Memo Shrek: you may be both an eager promoter of car racing and also a verdant  front-rank green warrior, but trumpeting both these claims publicly one above the other also makes you ... well, more a chump than a champ.   

And just before we leave the oddities of Ogden Street, a memo this time for Typo. In your brown-nosing editorial praising the state's stumblebum budget (which again dudded North Queeland not that you'd know it by the toadying editorial),
your pants-wetting eagerness to please your backroom Labor bosses over-reached on at least one fact. You painted a picture of grateful pensioners rushing out to vote Labor because they finally removed the iniquitous ambulance levy (imposed originally thanks to Snooze) from electricity bills. You sugggested the saving would mean so much to pensioners.
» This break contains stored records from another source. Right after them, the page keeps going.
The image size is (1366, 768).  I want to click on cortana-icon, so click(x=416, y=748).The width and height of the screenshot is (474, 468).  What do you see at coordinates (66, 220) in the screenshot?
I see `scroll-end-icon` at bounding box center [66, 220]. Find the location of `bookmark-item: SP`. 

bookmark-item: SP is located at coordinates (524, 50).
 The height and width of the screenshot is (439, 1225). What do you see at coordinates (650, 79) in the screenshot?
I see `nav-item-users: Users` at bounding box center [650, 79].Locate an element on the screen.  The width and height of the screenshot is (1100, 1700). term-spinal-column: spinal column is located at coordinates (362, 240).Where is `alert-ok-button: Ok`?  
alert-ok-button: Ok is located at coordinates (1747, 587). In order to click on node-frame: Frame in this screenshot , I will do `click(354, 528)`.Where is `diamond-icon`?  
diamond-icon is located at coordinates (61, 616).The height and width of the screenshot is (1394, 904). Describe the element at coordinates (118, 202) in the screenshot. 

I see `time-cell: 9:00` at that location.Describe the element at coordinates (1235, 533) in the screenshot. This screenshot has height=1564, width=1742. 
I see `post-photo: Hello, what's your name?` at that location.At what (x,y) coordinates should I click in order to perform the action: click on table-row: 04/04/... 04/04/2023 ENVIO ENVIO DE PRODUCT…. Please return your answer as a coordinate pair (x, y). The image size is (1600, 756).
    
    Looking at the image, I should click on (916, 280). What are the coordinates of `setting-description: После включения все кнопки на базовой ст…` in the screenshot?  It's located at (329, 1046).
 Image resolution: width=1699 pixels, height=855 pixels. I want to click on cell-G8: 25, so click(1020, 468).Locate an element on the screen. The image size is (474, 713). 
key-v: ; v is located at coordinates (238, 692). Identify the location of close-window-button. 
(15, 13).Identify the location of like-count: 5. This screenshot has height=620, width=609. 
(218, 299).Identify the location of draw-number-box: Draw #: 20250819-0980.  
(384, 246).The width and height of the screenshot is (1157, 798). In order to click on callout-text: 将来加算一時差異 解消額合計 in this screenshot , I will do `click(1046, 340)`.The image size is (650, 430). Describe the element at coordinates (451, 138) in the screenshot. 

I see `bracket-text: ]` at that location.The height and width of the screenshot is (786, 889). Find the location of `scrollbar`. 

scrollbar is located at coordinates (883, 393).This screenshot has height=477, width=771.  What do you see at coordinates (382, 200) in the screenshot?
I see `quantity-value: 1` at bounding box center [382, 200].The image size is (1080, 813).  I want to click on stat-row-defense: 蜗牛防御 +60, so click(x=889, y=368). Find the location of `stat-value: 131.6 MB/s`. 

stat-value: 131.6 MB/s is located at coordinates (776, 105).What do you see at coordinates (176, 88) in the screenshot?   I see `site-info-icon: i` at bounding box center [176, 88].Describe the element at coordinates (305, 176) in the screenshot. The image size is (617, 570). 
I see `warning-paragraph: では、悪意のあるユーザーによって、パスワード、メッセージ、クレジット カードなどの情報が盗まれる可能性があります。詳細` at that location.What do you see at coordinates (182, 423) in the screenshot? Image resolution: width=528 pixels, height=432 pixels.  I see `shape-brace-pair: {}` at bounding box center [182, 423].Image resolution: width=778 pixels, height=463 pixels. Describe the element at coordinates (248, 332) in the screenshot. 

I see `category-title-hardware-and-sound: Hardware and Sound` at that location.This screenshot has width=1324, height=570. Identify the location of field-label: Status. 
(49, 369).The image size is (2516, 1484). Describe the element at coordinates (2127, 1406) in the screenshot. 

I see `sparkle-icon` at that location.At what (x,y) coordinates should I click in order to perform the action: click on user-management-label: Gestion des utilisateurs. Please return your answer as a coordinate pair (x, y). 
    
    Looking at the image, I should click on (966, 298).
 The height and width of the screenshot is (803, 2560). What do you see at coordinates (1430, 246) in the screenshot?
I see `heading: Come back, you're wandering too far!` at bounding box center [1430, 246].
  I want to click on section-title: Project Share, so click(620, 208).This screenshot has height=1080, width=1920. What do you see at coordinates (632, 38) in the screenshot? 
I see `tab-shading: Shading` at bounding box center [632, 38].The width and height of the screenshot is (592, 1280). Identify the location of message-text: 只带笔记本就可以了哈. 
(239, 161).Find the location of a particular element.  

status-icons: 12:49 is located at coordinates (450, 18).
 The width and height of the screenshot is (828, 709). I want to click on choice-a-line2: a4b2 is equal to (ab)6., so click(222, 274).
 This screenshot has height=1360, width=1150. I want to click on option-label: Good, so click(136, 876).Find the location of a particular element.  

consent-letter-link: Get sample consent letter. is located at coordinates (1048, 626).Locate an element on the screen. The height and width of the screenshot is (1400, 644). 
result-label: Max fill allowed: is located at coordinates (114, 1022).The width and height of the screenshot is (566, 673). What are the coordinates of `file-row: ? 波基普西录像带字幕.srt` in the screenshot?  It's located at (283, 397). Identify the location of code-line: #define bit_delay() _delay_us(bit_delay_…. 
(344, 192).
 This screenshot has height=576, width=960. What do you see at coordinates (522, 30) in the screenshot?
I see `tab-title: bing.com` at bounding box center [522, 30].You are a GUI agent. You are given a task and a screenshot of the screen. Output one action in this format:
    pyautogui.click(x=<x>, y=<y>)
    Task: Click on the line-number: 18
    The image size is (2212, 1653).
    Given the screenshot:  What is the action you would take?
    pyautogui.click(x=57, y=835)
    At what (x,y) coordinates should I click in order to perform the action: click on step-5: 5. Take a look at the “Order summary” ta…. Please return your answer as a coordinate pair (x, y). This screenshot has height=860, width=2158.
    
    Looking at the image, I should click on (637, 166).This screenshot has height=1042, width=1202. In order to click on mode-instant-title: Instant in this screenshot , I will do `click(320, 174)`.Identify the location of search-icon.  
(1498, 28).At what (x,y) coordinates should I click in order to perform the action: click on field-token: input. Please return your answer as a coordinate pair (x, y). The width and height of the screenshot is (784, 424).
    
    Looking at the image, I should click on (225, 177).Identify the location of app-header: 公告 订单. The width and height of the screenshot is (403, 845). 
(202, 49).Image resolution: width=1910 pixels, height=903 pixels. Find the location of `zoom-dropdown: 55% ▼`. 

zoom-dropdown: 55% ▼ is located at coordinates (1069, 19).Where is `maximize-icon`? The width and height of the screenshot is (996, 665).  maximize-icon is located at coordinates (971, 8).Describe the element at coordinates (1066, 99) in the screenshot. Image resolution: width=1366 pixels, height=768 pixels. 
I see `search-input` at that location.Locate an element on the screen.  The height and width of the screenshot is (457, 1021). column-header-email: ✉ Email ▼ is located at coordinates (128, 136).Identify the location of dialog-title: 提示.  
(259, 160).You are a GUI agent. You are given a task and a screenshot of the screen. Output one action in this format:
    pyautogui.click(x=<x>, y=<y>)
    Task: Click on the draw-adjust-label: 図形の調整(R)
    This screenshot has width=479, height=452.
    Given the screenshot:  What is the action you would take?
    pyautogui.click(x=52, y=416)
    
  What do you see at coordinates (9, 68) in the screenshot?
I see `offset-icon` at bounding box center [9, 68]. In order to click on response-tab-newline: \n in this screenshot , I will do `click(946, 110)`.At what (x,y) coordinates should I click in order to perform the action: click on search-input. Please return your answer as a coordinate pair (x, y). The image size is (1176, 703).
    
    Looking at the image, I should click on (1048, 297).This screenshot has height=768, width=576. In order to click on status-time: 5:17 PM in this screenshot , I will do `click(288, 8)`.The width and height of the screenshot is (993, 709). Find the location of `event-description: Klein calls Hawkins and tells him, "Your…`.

Err, old buddy pal, pensioners have NEVER had to pay the levy. The Magpie certainly hasn't - there's been a clear ambulance levy $0.00 entry on his bills - ever since he officially entered old fartdom last year. 

Perhaps The `Pie's call for a FAB policy (Fair And Balanced) should now be Fair, Accurate, Balanced.

Enough! It is once again away to Poseurs' Bar where the old bird will seek out a suitable companion - one not wearing an old boilersuit - to yet again talk rubbish in the hope of a pickup.


  1. Looks like Craig Wallace has been drinking his own bathwater again.

  2. Ooh, I wish you hadn't put in that link to the London Daily Mail. I followed it and nearly got sucked into the mass of garbage.

  3. So...even the Astonisher did not do its usual thing and simply regurgitate Billy Bunter-Wallace's press releases under the misleading guise of "news". Even the labor party lickspittles in charge considered it so beyond stupid that even Gullible Graham the Avid Reader would have laughed out loud.

    Mind you, they may have reported it. I wouldn't know - I refuse to read that pissant little comic book. Even my cat won't crap on it anymore.

    Mind you, I miss the Phantom - don't you think Dianna looked tres sexy with the short hair?